On August 1, the U.S. Court of Appeals for the Sixth Circuit put the FCC’s new net neutrality rules on hold, pending another hearing, now set for late October. The decision, and the accompanying concurrence, are clearly written and reflect a deference to perceived Congressional intent over that of the expertise and recommendation of the FCC, which is consistent with a very recent U.S. Supreme Court decision that is quoted within the case. What the court did in early August was simply “stay,” or put on hold, the new regulations that the FCC published on May 22, 2024, pending yet another hearing now scheduled for late in the fall. So for now, and for the foreseeable future, the return of a variation of the net neutrality rules from the Obama administration seems unlikely—at least in the near term.
At the most basic level, the fact is that technology evolves light-years faster than does the legislation intended to regulate it.
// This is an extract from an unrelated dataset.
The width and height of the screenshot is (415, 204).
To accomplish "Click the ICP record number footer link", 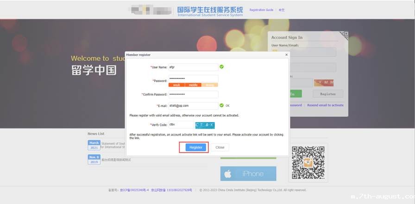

Here, the question is how – and to what extent – ISPs and other providers should be regulated. Both Congress and the courts have addressed the distinctions between “telecommunications services” subject to a heavier regulatory hand and “information services” subject to not only less scrutiny, but also considerably lighter regulation. Without the guarantees of net neutrality, providers are free to block and throttle content, practice paid prioritization (e.g., an ISP charging less to carry its own content over that of other content providers) and exercise “unreasonable interference” (i.e., restricting access by blocking, throttling, or charging higher rates for certain content) with users and edge providers.
The argument goes back to the almost age-old distinction between telecommunications services and information services. While these issues have been litigated ad nauseum, the court’s primary justification for putting the brakes on net neutrality and enforcing common carrier rules is that Congress did not intend for such regulation. Specifically, the opinion states “Absent a clear mandate to treat broadband as a common carrier, we cannot assume that Congress granted the Commission this sweeping power [to do so.]”
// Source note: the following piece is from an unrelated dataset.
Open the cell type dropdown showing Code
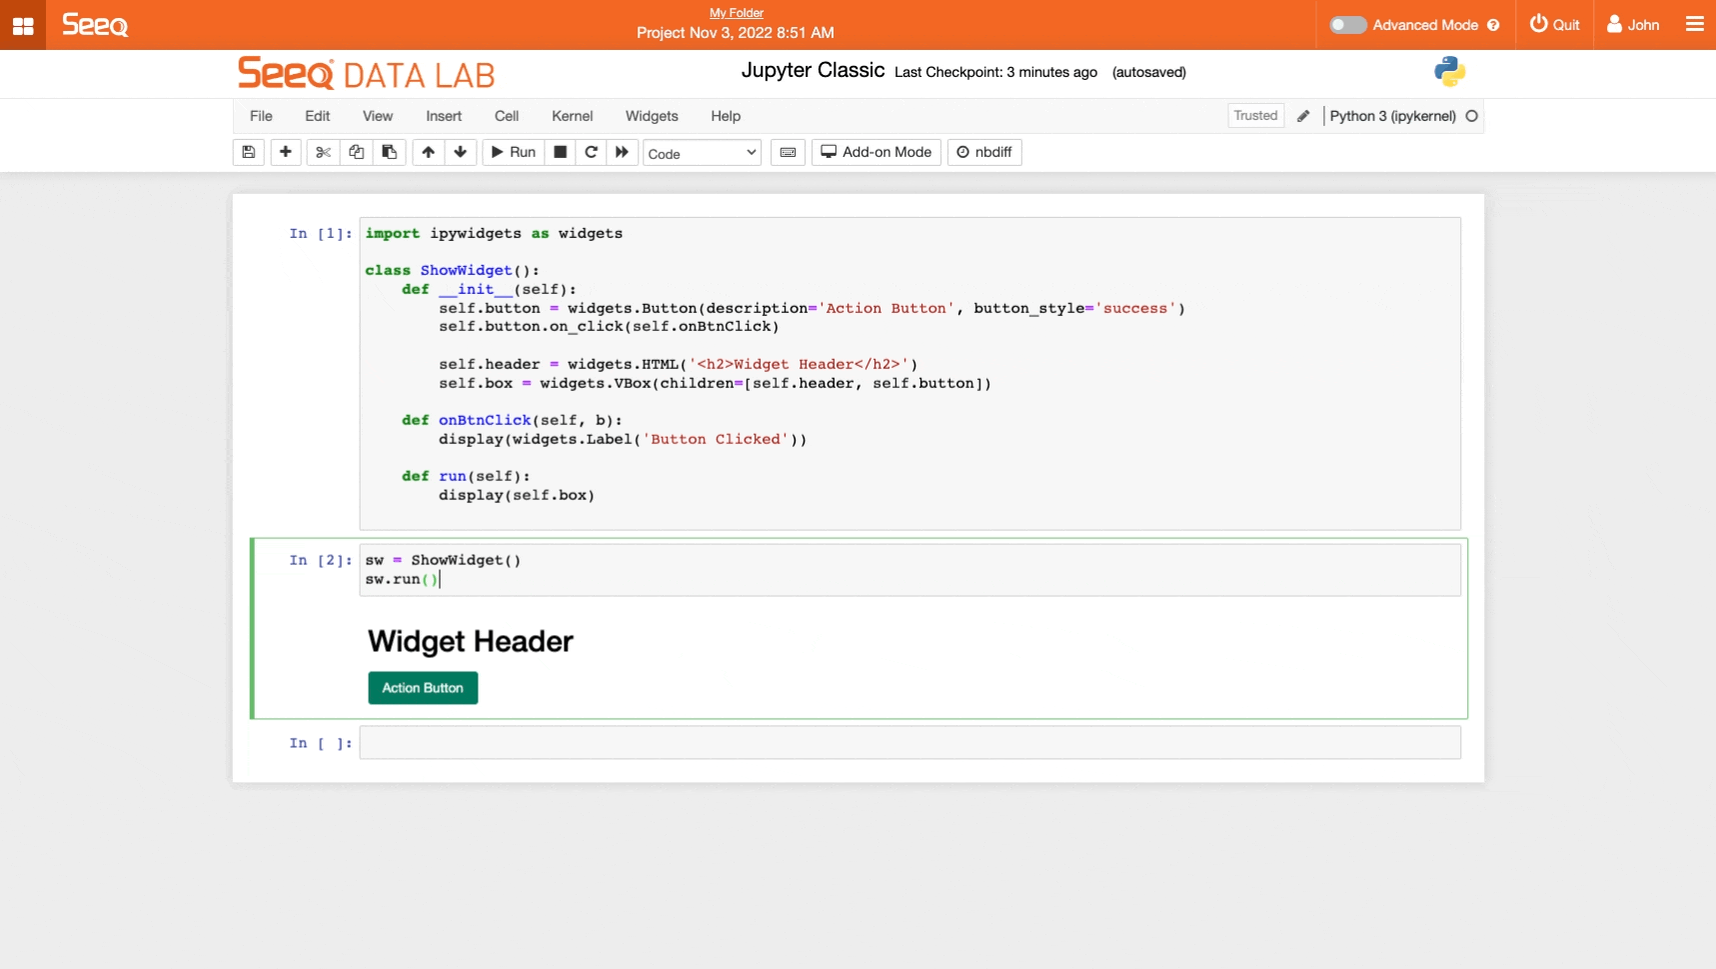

In this statement, the opinion, which is unsigned, is correct. Congress did not, when it drafted both the Communications Act of 1934 and the Telecommunications Act of 1996, contemplate the explosion of the Internet to the extent that it has become a utility. It’s hard to fathom a similar argument being made 100 years ago about electricity, but the arguments are essentially the same.
The legal justification relied upon by the court to support the stay rests on a 2009 case which defines four critical factors:
- The likelihood of success on the merits of the claim made by the broadband providers.
- Injury to the petitioners (in this case, the ISPs and other providers.
- Injury to others from a stay (in this case, consumers, both enterprise and individual).
- And the public interest,” which is defined as what at least some perceive as the “greater good.” Is it in the public interest to allow ISPs to block, throttle and otherwise restrict access to content? I would argue “no.” But that’s just me.
In the court’s opinion, the ISPs’ position is that the classification decision is a “major decision” (quotation marks added), requiring Congressional direction and authorization, rather than policies originating from an agency, in this case, the FCC. As such, while the FCC is expected to appeal the stay, given the current makeup of the Supreme Court and its recent Loper decision, it’s unlikely that the court would support the FCC’s position. One very telling quote from the Sixth Circuit’s opinion reads as follows: “an agency’s power to persuade turns on the thoroughness of its reasoning, its technical expertise, and its ‘consistency with earlier and later pronouncements,’ especially those contemporaneous with the statute’s enactment. The problem is, we do not know which group of experts to respect.”
Quoting from the Loper opinion, the Sixth Circuit opinion goes on to state that “The Commission’s intention to reverse course for yet a fourth time suggests its reasoning has more to do with changing presidential administrations than with arriving at the true and durable ‘meaning of the law.’”
Sadly, this recent decision, should it be appealed, given the current make up of the Supreme Court, is not likely to fare any better than it did at the Court of Appeals. This is disappointing for anyone who believes in the value of net neutrality.